The data:
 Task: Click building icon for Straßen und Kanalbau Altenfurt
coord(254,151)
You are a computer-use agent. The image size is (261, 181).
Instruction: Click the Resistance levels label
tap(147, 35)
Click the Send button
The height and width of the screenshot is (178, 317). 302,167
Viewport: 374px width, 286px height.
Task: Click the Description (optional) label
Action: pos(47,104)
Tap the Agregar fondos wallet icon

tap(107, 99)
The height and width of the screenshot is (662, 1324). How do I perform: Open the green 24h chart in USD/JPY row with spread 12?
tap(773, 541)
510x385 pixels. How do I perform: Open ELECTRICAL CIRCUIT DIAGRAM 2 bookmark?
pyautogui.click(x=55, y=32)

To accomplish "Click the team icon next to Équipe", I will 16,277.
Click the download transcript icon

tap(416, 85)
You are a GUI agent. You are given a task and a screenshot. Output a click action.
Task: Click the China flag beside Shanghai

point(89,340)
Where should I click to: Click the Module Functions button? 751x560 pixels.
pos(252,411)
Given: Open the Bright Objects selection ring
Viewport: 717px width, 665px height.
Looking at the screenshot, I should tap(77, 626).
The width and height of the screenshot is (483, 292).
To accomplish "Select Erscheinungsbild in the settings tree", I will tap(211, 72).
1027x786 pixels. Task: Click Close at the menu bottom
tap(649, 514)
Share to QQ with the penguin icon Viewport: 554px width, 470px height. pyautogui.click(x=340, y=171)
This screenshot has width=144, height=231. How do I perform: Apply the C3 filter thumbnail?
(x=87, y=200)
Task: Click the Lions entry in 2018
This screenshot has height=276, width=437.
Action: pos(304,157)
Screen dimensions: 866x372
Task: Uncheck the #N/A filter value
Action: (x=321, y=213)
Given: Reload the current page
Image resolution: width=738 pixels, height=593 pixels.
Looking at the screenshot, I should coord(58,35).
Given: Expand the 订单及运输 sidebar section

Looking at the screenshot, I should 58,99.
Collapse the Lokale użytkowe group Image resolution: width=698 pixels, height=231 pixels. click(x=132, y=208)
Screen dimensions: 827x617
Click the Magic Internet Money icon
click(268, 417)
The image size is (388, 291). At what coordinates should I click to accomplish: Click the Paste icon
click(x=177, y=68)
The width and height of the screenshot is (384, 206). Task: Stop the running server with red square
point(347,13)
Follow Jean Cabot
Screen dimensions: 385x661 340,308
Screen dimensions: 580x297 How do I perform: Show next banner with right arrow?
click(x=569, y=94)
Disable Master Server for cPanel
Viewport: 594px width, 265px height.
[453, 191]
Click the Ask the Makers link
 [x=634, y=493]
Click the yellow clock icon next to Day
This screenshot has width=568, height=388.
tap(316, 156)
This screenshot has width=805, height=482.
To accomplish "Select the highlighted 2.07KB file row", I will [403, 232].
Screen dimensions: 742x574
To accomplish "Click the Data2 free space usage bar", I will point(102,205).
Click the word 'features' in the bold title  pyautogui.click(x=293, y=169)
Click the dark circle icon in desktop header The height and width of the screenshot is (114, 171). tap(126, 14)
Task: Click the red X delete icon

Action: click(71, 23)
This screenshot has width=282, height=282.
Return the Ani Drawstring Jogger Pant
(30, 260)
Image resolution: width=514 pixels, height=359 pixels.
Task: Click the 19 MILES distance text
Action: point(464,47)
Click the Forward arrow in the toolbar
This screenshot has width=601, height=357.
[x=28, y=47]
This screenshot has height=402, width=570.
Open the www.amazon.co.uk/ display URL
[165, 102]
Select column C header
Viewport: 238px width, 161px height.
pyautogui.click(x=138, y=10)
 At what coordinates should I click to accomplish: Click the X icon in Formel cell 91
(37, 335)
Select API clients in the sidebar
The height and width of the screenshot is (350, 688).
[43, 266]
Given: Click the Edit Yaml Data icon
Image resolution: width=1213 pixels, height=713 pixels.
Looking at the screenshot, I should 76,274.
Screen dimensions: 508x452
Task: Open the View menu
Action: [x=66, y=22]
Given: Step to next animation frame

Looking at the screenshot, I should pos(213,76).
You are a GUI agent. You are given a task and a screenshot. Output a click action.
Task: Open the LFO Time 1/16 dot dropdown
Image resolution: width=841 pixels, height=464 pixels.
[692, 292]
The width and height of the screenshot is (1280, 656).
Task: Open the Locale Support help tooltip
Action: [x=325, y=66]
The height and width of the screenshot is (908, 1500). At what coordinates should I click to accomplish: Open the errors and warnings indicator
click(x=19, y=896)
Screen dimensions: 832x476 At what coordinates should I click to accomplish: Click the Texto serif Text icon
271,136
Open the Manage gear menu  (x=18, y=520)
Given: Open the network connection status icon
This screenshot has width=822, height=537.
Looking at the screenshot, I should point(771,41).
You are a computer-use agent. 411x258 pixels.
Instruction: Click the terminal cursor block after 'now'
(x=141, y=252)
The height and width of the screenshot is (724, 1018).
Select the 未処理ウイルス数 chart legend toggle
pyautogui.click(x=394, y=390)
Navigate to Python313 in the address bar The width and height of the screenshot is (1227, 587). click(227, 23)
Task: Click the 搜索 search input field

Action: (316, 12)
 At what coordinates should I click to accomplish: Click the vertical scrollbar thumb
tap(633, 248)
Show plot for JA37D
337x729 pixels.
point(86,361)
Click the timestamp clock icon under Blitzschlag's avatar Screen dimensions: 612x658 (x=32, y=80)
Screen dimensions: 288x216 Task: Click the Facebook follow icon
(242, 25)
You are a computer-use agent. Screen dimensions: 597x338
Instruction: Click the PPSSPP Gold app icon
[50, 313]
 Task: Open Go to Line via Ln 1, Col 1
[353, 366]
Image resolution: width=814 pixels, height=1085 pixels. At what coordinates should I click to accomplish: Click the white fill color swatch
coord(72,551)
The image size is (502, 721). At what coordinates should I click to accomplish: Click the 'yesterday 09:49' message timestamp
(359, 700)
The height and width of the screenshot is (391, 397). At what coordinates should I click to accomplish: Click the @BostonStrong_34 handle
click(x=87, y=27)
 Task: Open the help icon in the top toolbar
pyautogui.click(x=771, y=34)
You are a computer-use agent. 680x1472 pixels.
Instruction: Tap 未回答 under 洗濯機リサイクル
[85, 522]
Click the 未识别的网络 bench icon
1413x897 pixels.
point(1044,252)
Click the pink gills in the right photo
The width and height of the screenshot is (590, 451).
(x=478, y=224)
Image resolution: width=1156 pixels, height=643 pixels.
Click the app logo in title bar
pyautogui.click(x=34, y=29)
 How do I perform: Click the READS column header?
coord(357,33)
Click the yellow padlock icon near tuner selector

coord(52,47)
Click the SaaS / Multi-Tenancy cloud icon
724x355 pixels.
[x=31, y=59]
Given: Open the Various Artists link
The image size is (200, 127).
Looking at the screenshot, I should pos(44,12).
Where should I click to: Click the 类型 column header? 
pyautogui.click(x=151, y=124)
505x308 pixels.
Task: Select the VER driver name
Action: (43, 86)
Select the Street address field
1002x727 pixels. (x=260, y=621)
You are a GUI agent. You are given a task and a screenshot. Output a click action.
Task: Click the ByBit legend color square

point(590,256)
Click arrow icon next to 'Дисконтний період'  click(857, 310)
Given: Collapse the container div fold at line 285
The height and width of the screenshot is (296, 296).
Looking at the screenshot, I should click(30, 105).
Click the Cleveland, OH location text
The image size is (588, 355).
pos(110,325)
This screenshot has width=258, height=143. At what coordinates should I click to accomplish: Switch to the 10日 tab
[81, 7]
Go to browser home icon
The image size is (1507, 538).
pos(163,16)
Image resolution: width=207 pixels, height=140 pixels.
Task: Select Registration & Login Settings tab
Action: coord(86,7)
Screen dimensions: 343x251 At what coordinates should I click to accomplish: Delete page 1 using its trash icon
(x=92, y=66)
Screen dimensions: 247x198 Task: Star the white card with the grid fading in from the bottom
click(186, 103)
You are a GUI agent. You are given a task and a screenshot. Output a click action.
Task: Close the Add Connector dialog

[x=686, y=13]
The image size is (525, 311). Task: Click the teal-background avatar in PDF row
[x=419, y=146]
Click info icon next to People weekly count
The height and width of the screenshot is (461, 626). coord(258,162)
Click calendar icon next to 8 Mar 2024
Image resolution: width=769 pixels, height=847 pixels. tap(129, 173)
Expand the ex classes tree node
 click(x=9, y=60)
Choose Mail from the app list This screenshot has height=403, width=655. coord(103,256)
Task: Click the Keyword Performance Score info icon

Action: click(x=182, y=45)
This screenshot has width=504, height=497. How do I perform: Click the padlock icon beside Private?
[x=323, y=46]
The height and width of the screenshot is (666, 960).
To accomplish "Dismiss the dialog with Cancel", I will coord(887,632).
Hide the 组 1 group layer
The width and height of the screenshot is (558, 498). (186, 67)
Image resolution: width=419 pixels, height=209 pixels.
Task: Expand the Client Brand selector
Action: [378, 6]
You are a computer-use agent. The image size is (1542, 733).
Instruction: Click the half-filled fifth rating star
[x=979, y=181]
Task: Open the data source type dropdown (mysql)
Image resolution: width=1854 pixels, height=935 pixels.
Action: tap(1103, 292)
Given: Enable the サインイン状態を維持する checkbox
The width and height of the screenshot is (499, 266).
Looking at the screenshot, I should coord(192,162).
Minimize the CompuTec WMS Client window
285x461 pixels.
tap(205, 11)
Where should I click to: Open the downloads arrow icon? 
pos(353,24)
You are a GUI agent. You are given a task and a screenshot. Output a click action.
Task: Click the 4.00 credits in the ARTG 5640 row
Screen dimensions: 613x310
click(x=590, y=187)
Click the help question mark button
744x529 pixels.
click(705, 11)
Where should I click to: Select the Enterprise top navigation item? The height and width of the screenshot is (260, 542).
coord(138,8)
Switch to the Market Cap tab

Task goal: With the line holding "The width and height of the screenshot is (483, 292)." as the first and the line holding "This screenshot has width=282, height=282." as the last, please transcribe exactly the lines of the material above in that range and nothing else.

Result of the exercise:
The width and height of the screenshot is (483, 292).
To accomplish "Select Erscheinungsbild in the settings tree", I will tap(211, 72).
1027x786 pixels. Task: Click Close at the menu bottom
tap(649, 514)
Share to QQ with the penguin icon Viewport: 554px width, 470px height. pyautogui.click(x=340, y=171)
This screenshot has width=144, height=231. How do I perform: Apply the C3 filter thumbnail?
(x=87, y=200)
Task: Click the Lions entry in 2018
This screenshot has height=276, width=437.
Action: pos(304,157)
Screen dimensions: 866x372
Task: Uncheck the #N/A filter value
Action: (x=321, y=213)
Given: Reload the current page
Image resolution: width=738 pixels, height=593 pixels.
Looking at the screenshot, I should coord(58,35).
Given: Expand the 订单及运输 sidebar section

Looking at the screenshot, I should 58,99.
Collapse the Lokale użytkowe group Image resolution: width=698 pixels, height=231 pixels. click(x=132, y=208)
Screen dimensions: 827x617
Click the Magic Internet Money icon
click(268, 417)
The image size is (388, 291). At what coordinates should I click to accomplish: Click the Paste icon
click(x=177, y=68)
The width and height of the screenshot is (384, 206). Task: Stop the running server with red square
point(347,13)
Follow Jean Cabot
Screen dimensions: 385x661 340,308
Screen dimensions: 580x297 How do I perform: Show next banner with right arrow?
click(x=569, y=94)
Disable Master Server for cPanel
Viewport: 594px width, 265px height.
[453, 191]
Click the Ask the Makers link
 [x=634, y=493]
Click the yellow clock icon next to Day
This screenshot has width=568, height=388.
tap(316, 156)
This screenshot has width=805, height=482.
To accomplish "Select the highlighted 2.07KB file row", I will [403, 232].
Screen dimensions: 742x574
To accomplish "Click the Data2 free space usage bar", I will point(102,205).
Click the word 'features' in the bold title  pyautogui.click(x=293, y=169)
Click the dark circle icon in desktop header The height and width of the screenshot is (114, 171). tap(126, 14)
Task: Click the red X delete icon

Action: click(71, 23)
This screenshot has width=282, height=282.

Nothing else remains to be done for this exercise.